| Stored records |

● ● ● ● ● ● ●

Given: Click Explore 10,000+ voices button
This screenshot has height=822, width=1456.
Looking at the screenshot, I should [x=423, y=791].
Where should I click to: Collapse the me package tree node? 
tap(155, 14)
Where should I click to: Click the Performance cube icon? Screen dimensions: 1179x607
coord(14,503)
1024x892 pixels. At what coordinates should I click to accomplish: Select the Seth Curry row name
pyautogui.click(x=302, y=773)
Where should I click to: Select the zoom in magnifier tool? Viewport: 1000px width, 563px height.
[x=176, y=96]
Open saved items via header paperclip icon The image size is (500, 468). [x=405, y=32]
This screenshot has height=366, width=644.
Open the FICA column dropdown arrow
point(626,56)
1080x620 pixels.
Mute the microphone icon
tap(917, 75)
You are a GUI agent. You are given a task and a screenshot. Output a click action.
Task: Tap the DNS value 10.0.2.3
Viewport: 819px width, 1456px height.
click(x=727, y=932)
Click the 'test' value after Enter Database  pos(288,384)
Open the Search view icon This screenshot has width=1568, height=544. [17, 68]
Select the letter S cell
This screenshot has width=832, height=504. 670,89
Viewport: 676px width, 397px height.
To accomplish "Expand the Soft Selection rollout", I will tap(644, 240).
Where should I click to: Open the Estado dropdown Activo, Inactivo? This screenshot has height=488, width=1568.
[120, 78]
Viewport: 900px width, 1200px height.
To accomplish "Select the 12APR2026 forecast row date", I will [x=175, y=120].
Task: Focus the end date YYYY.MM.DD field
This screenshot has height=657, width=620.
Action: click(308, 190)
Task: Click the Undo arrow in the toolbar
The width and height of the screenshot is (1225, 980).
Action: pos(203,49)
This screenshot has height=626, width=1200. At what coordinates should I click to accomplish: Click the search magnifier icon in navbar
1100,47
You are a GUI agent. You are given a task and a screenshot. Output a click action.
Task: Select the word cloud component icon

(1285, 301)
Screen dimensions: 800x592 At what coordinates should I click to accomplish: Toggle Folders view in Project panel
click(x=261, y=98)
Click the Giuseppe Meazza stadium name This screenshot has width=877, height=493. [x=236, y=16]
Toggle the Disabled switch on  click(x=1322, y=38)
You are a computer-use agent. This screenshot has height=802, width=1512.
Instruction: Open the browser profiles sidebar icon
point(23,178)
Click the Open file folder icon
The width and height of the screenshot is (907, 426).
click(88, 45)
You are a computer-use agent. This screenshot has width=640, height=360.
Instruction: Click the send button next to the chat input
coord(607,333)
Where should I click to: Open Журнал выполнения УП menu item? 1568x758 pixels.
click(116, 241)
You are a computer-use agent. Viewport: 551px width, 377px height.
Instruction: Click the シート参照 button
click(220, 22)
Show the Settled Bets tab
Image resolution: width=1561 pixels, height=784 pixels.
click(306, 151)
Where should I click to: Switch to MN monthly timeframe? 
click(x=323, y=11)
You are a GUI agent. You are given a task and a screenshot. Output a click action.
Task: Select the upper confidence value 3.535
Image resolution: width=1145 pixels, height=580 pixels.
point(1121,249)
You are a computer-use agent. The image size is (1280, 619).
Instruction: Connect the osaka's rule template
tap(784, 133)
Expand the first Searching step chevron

● ● ● ● ● ● ●

| What is being asked |
Could you print all of the entries again exactly as they stand?

| Task result |
Given: Click Explore 10,000+ voices button
This screenshot has height=822, width=1456.
Looking at the screenshot, I should [x=423, y=791].
Where should I click to: Collapse the me package tree node? 
tap(155, 14)
Where should I click to: Click the Performance cube icon? Screen dimensions: 1179x607
coord(14,503)
1024x892 pixels. At what coordinates should I click to accomplish: Select the Seth Curry row name
pyautogui.click(x=302, y=773)
Where should I click to: Select the zoom in magnifier tool? Viewport: 1000px width, 563px height.
[x=176, y=96]
Open saved items via header paperclip icon The image size is (500, 468). [x=405, y=32]
This screenshot has height=366, width=644.
Open the FICA column dropdown arrow
point(626,56)
1080x620 pixels.
Mute the microphone icon
tap(917, 75)
You are a GUI agent. You are given a task and a screenshot. Output a click action.
Task: Tap the DNS value 10.0.2.3
Viewport: 819px width, 1456px height.
click(x=727, y=932)
Click the 'test' value after Enter Database  pos(288,384)
Open the Search view icon This screenshot has width=1568, height=544. [17, 68]
Select the letter S cell
This screenshot has width=832, height=504. 670,89
Viewport: 676px width, 397px height.
To accomplish "Expand the Soft Selection rollout", I will tap(644, 240).
Where should I click to: Open the Estado dropdown Activo, Inactivo? This screenshot has height=488, width=1568.
[120, 78]
Viewport: 900px width, 1200px height.
To accomplish "Select the 12APR2026 forecast row date", I will [x=175, y=120].
Task: Focus the end date YYYY.MM.DD field
This screenshot has height=657, width=620.
Action: click(308, 190)
Task: Click the Undo arrow in the toolbar
The width and height of the screenshot is (1225, 980).
Action: pos(203,49)
This screenshot has height=626, width=1200. At what coordinates should I click to accomplish: Click the search magnifier icon in navbar
1100,47
You are a GUI agent. You are given a task and a screenshot. Output a click action.
Task: Select the word cloud component icon

(1285, 301)
Screen dimensions: 800x592 At what coordinates should I click to accomplish: Toggle Folders view in Project panel
click(x=261, y=98)
Click the Giuseppe Meazza stadium name This screenshot has width=877, height=493. [x=236, y=16]
Toggle the Disabled switch on  click(x=1322, y=38)
You are a computer-use agent. This screenshot has height=802, width=1512.
Instruction: Open the browser profiles sidebar icon
point(23,178)
Click the Open file folder icon
The width and height of the screenshot is (907, 426).
click(88, 45)
You are a computer-use agent. This screenshot has width=640, height=360.
Instruction: Click the send button next to the chat input
coord(607,333)
Where should I click to: Open Журнал выполнения УП menu item? 1568x758 pixels.
click(116, 241)
You are a computer-use agent. Viewport: 551px width, 377px height.
Instruction: Click the シート参照 button
click(220, 22)
Show the Settled Bets tab
Image resolution: width=1561 pixels, height=784 pixels.
click(306, 151)
Where should I click to: Switch to MN monthly timeframe? 
click(x=323, y=11)
You are a GUI agent. You are given a task and a screenshot. Output a click action.
Task: Select the upper confidence value 3.535
Image resolution: width=1145 pixels, height=580 pixels.
point(1121,249)
You are a computer-use agent. The image size is (1280, 619).
Instruction: Connect the osaka's rule template
tap(784, 133)
Expand the first Searching step chevron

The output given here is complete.